Sunday, May 19, 2013
Why Buy The Cow If The Milk Is Free?
My Mother used this saying to keep me virginal for a long time. She convinced me that there was an absolute correlation between having unmarried sex and buying a cow.
I think I was 9 the first time she imparted these words of wisdom to me. I would be 15 before i realized that one thing really had nothing to do with the other.
I don't even like milk, never mind if it's free or not. And believing that a man would chose a wife so that he no longer had to pay for milk was simply ridiculous.
Mom had a few things wrong, and a few things right. One thing that was big with my mother was manners. She wanted her 4 daughters to be polite and to have perfect table manners. I got the polite part. I am always polite until it's time to not be polite, but that's another subject all together.

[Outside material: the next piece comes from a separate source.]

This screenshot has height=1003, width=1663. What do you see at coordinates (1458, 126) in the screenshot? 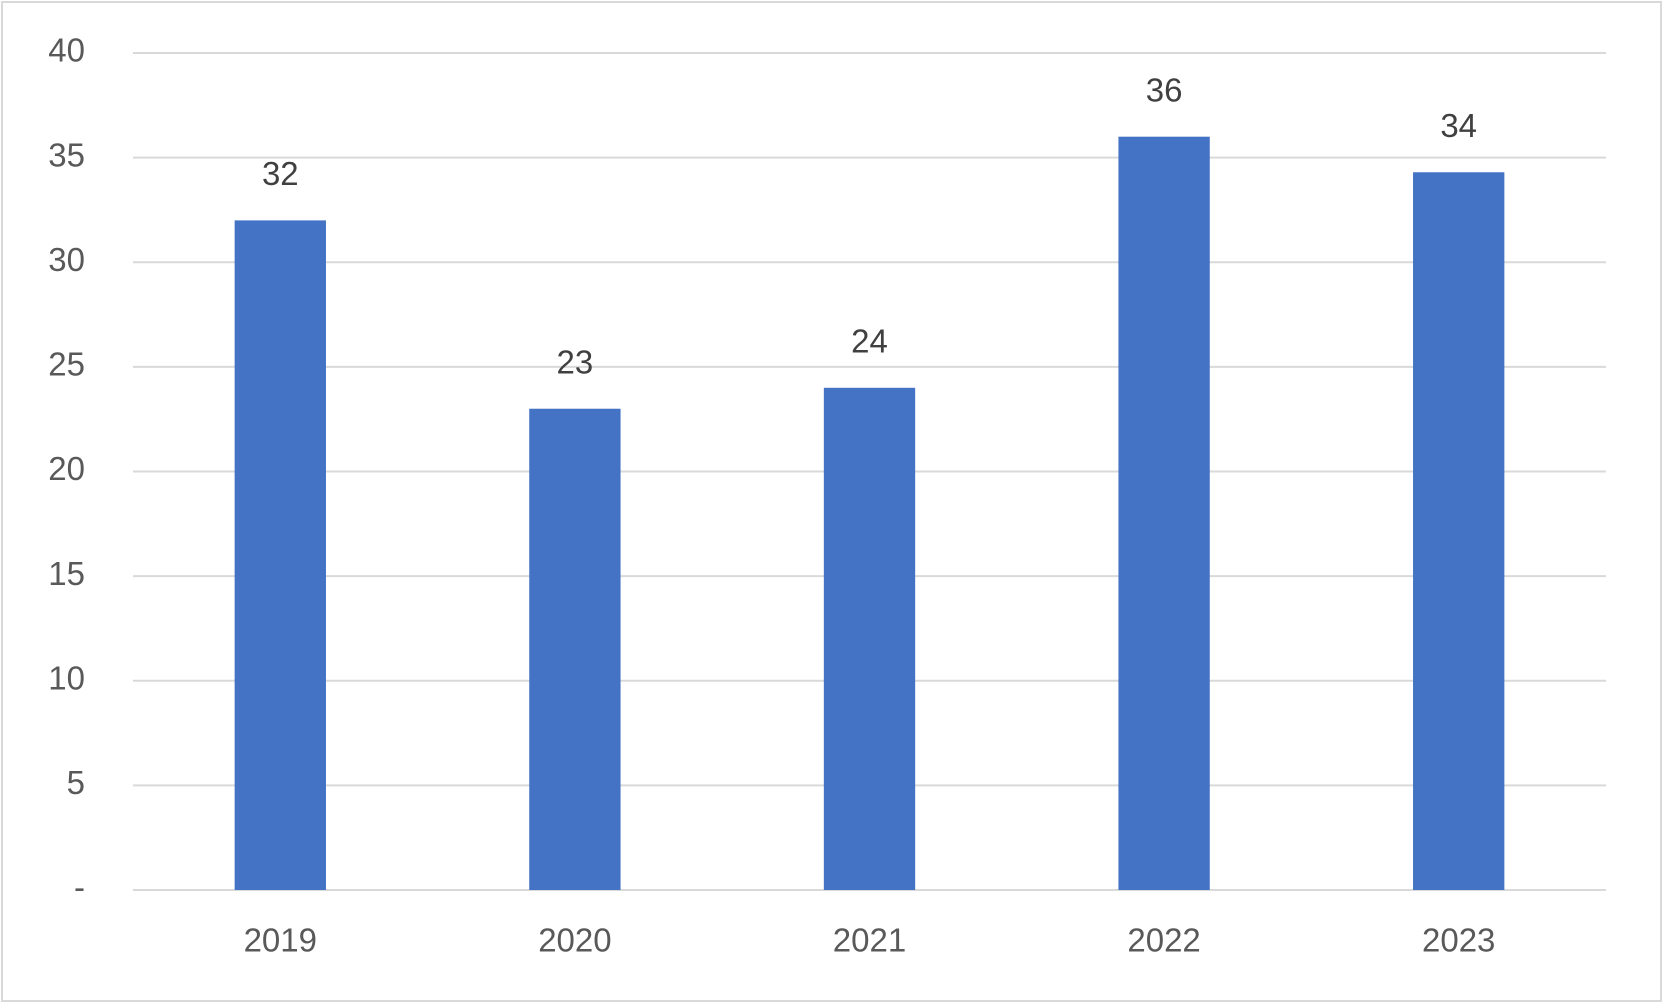
I see `data-label: 34` at bounding box center [1458, 126].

When we were quite young, about twice a month Mom took us on the streetcar to downtown San Francisco for lunch. We all got very dressed up for the occasion, white gloves, dresses, shiny black patent shoes. At the time, I was about 7, my younger sister 5. (The baby was only 3 so she stayed at home with a babysitter.) We always went someplace "fancy". Mom wanted to make sure we knew our table manners. My sister and I looked forward to these outings as much as we looked forward to a dentist visit.
While we were encouraged to get whatever we wanted from the elaborate menus, we were also watched closely for behavior transgressions. We got a sharp reprimand from Mom if we did not place our napkins on our lap, or if we spoke much above a well modulated whisper. We were admonished to keep our elbows off the table and to maintain an upright posture while dining. Further, speaking with one's mouth full simply wasn't done, nor was smacking one's lips while eating.

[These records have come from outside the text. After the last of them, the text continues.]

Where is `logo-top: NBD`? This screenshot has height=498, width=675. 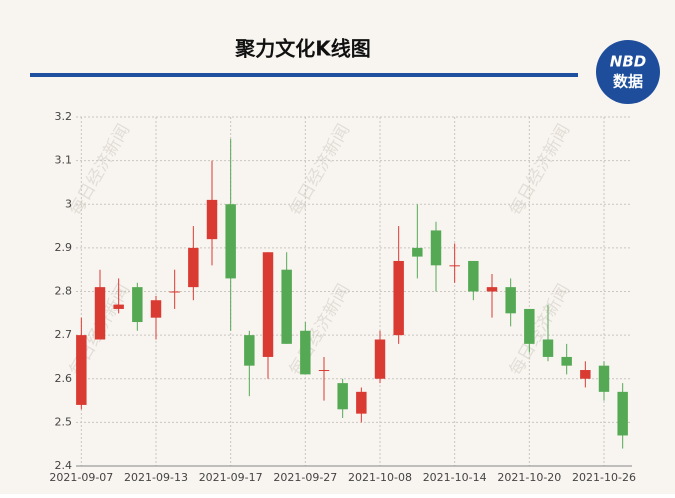
logo-top: NBD is located at coordinates (628, 62).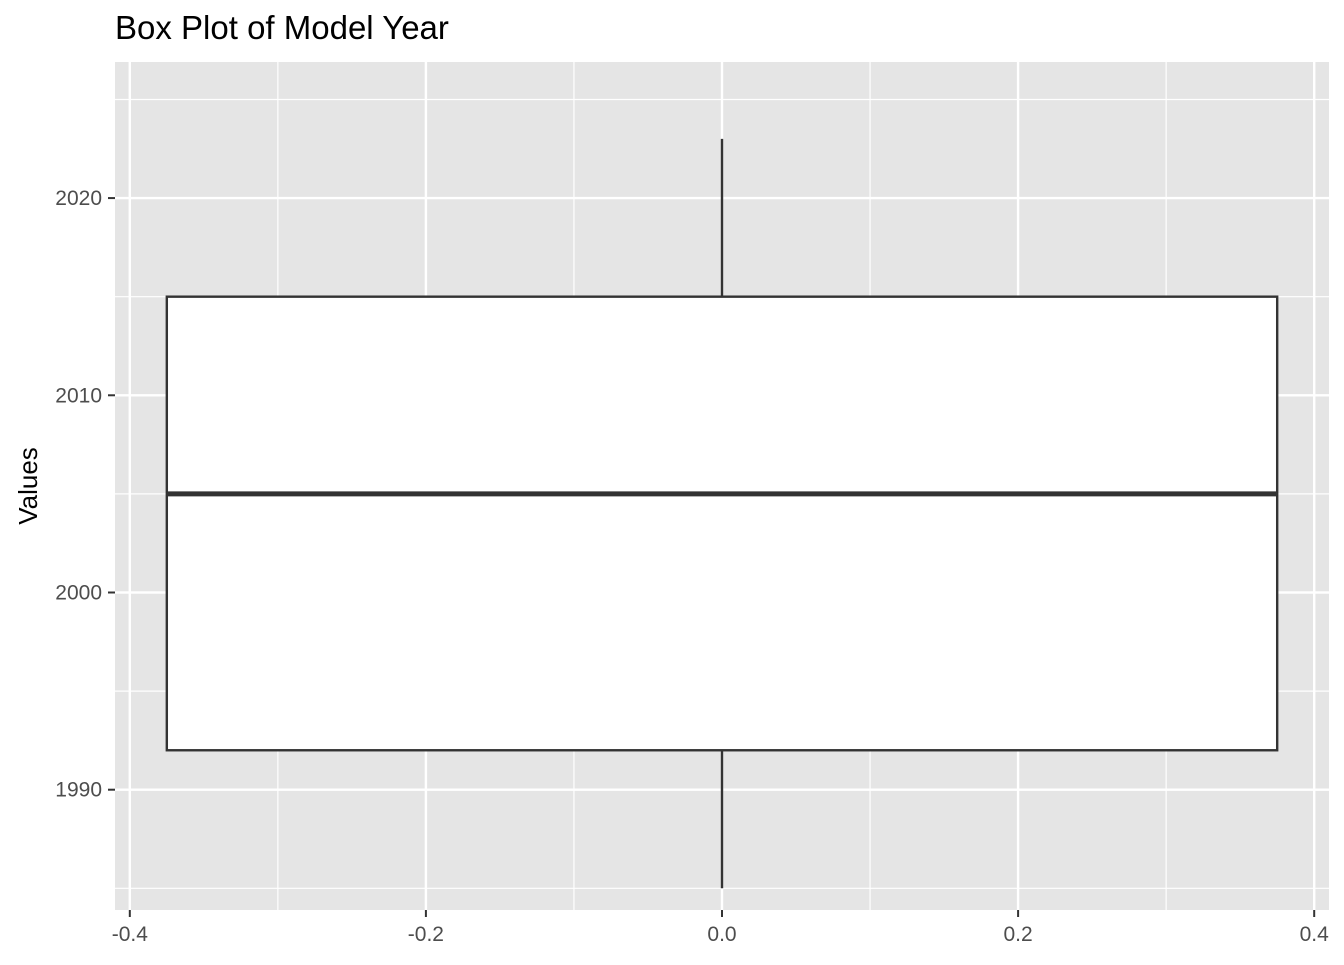  I want to click on x-tick-label: 0.4, so click(1315, 934).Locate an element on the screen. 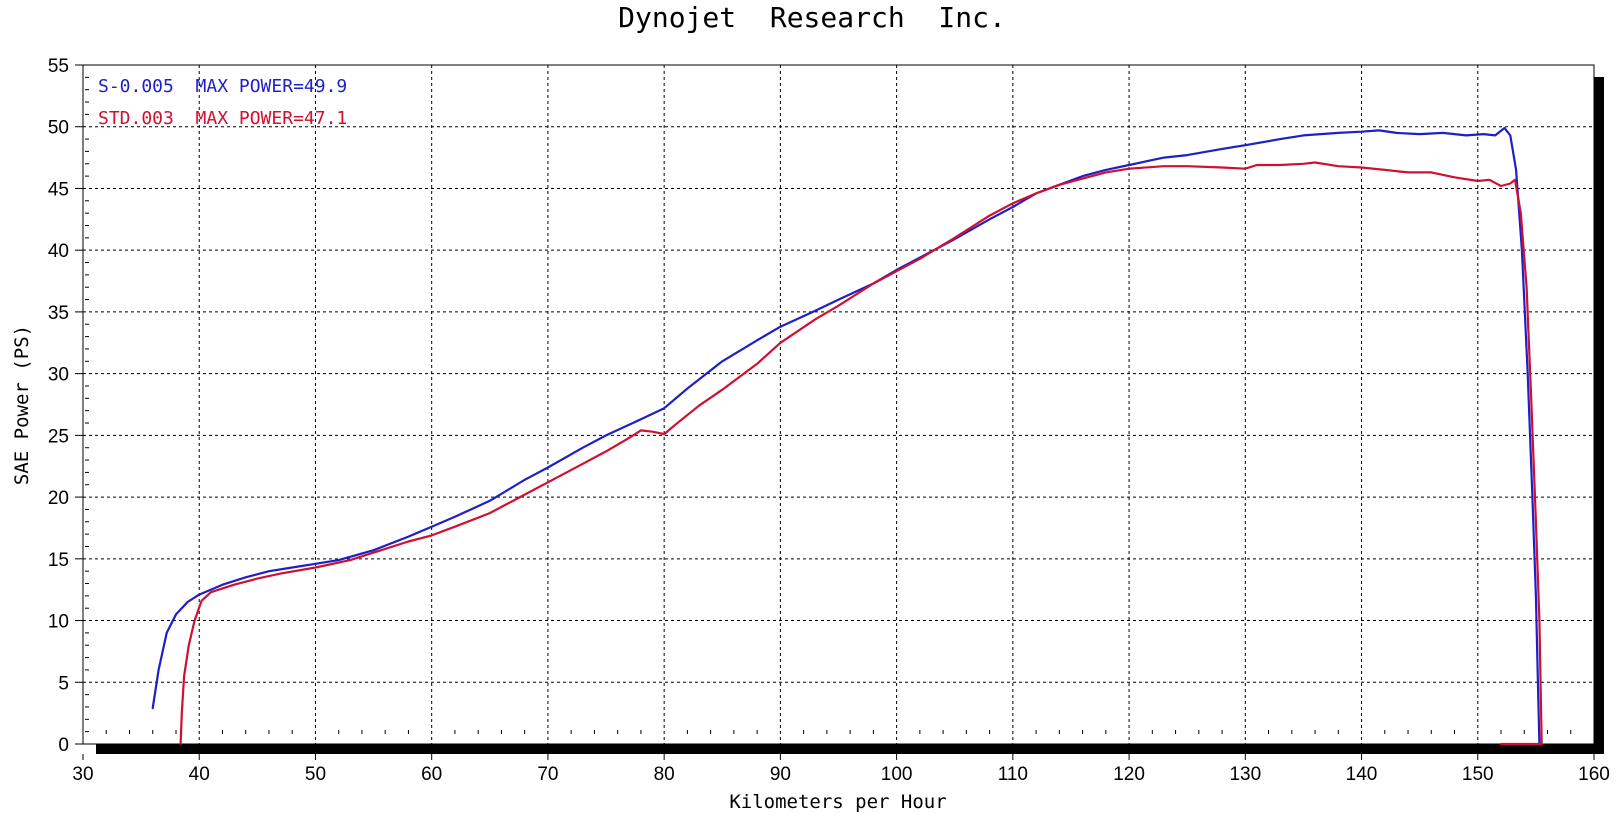 The height and width of the screenshot is (813, 1624). y-tick-label: 50 is located at coordinates (58, 128).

These hour and a half manners lessons were exhausting to me and my sister. And we wondered why we didn't just go get burgers at the local drive in restaurant. However, in time, the outings became much more enjoyable. We learned not to break the rules and it all worked just fine.
Now this may sound harsh, but I used approximately the same training technique with my own kids. From a very young age, they both learned what was and wasn't acceptable while dining. I'm pleased to say that both of my kids have perfect table manners.
Perfect table manners is not really about always using the right spoon. It not even about not laughing during a meal. It really seems to me to be more about not hunching over one's plate as if you are afraid it will be stolen from you at any minute. It's about bringing your food to your mouth while you sit upright, not leaning over the plate to make the distance between food and mouth as short as possible. It's about not talking with a full mouth. It's about not smacking your lips while you eat. These things are really disturbing for me to watch.
It may not be fair, but it bothers me more when women show bad table manners than it does when men do it. (It also bothers me more to see a woman drunk and obnoxious than it does to see a man similarly impaired.)
While I still think my mother's free milk and cow reference was absurd, I have to give her kudos for teaching her kids table manners. I'm sorry more parents don't understand that this is an invaluable life skill.
Although, I may be old now, good manners never go out of style.